Every year, the British Prime Minister gives an award for "Better Public Building", intended to recognise not just architectural or engineering excellence, but also good procurement, positive community impact and sustainability. Of the 24 entries shortlisted this year, five are bridges, and two others have bridges as a key part of the scheme.

As this award bucks the trends of the other engineering and architectural awards schemes, it's worth seeing which five bridges have been shortlisted. They're certainly not all the usual suspects (none of the four bridges recently featured in RIBA's awards are here, for example, although one (Castleford) was shortlisted last year). Bridges often make a good showing in the Better Public Building scheme, but this looks like a vintage year.

Cathedral Green, Derby
Designed by Ramboll (formerly Whitbybird), this is a cable-stayed swing footbridge (yet to be officially named) spanning over both the River Derwent and an adjacent mill race. It swings to one side when the main river floods. It's nice to see a cable-stay bridge with so few cables, also one that is modest and simple rather than unduly flamboyant. It has been shortlisted, apparently, because "the ingenious bridge design allows rotation using minimal energy" (inherent in the swing bridge choice). No mention is made of the fact that it opened a year behind plan and well over budget.
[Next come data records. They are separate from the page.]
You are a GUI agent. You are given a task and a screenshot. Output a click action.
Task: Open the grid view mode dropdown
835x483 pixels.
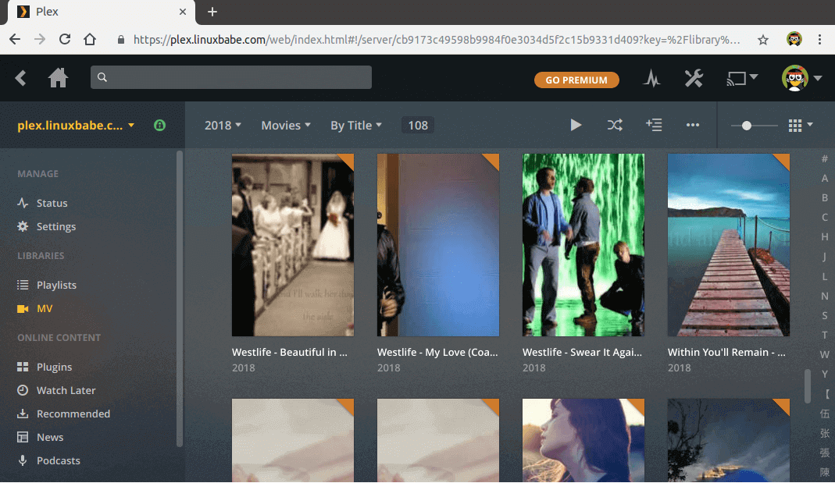tap(801, 125)
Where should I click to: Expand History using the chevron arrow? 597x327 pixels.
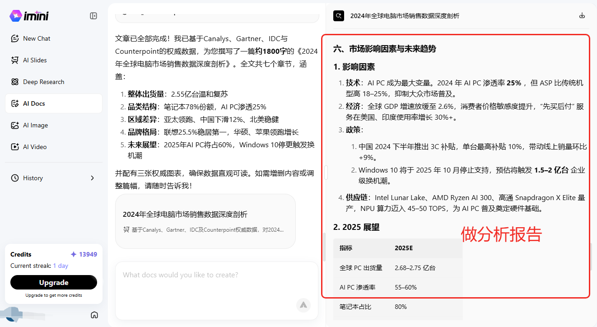coord(93,178)
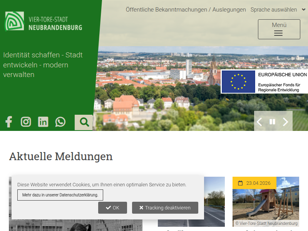This screenshot has height=231, width=308.
Task: Click the 23.04.2026 date badge
Action: point(254,183)
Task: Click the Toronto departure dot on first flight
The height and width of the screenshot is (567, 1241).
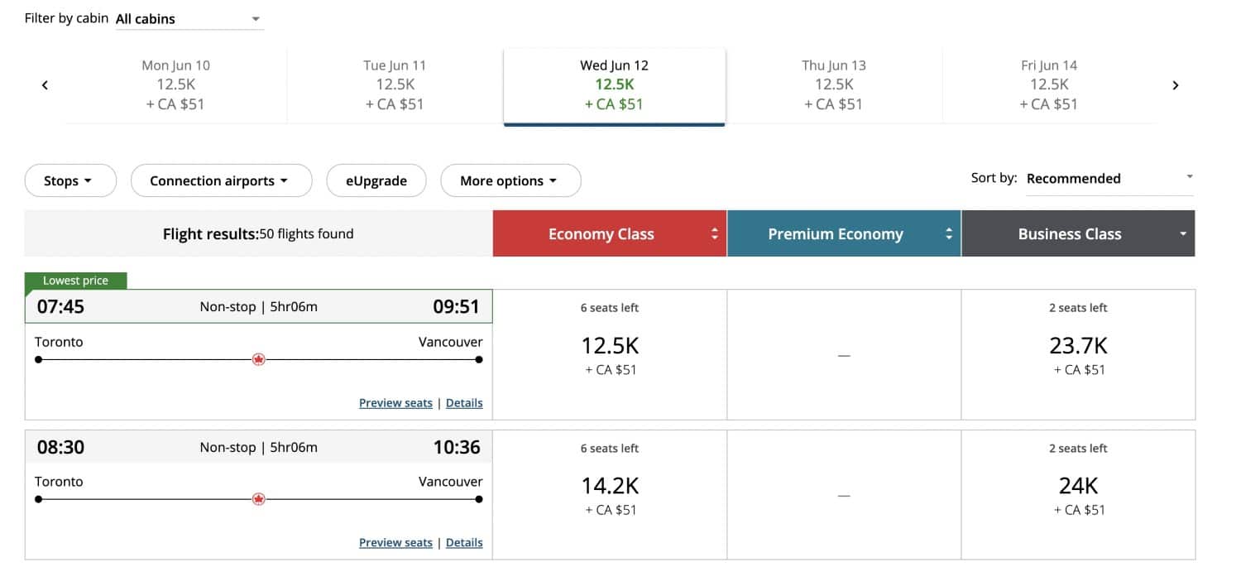Action: pos(37,359)
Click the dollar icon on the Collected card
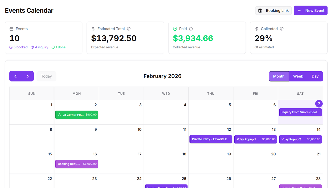The height and width of the screenshot is (188, 332). click(x=257, y=29)
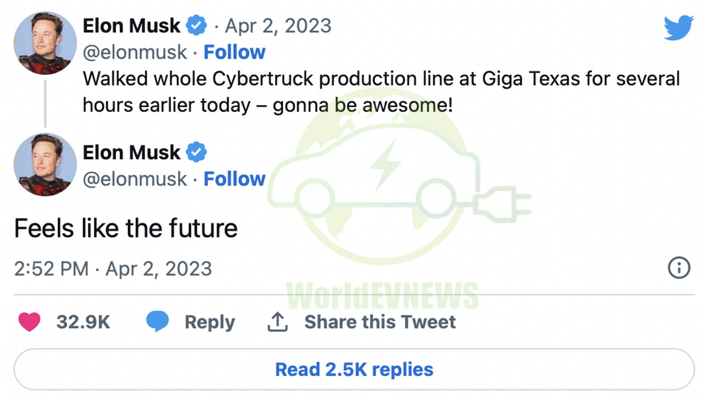Click the Reply text label
This screenshot has height=396, width=704.
pyautogui.click(x=210, y=322)
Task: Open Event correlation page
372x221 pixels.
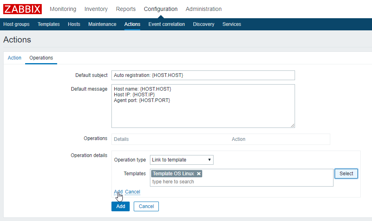Action: coord(167,24)
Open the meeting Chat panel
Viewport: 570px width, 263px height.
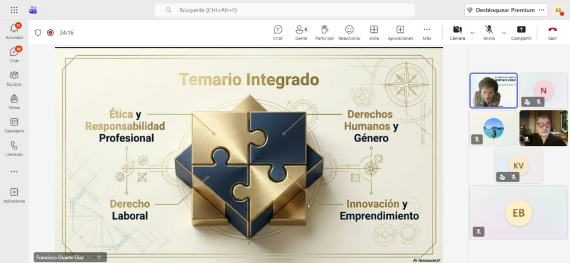pos(278,32)
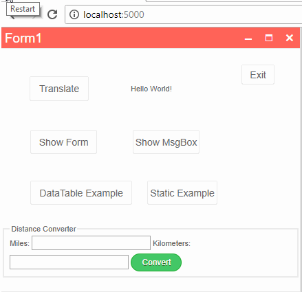Close Form1 with the X icon
302x292 pixels.
290,38
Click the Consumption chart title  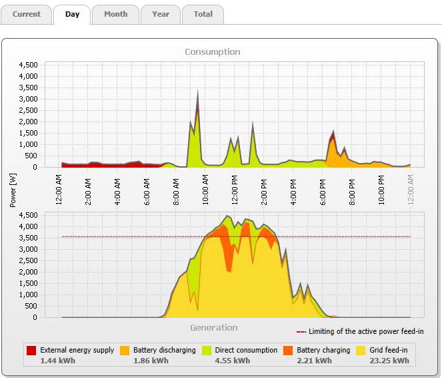tap(213, 51)
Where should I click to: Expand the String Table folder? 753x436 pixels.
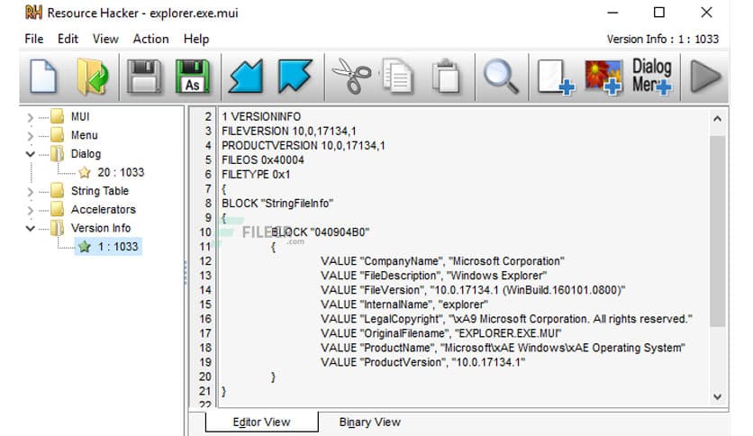pos(32,192)
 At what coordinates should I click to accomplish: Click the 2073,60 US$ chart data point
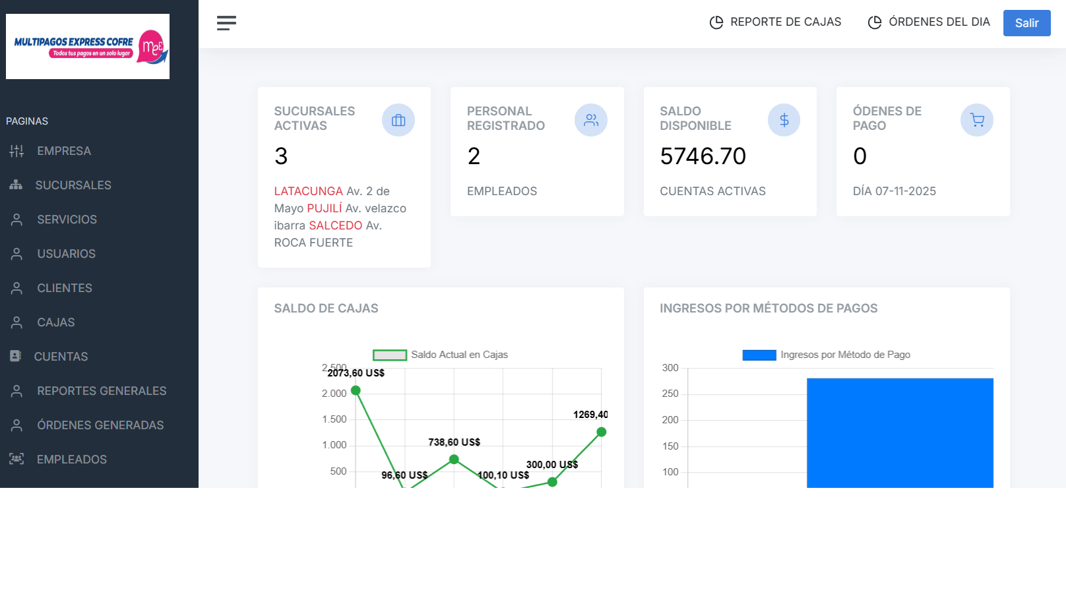pyautogui.click(x=356, y=390)
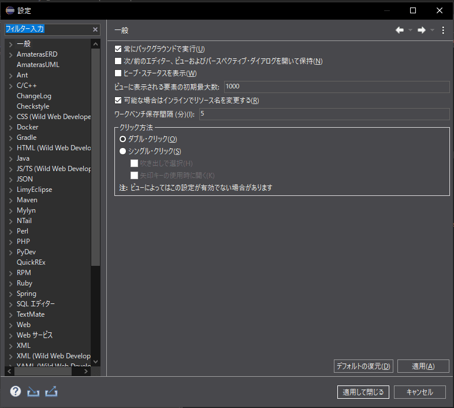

This one was chosen for its "construction innovation and streamlined engineering" rather than architectural flair, although the design (by Scott Wilson, Benaim and Yee Associates) is admirably done. Launched incrementally, it bypasses the existing Kincardine Bridge. Each pier is supported on a single monopile, somewhat harking back to the good old days where bridges sat on hand-dug caisson foundations. Nice to see engineering get its proper recognition.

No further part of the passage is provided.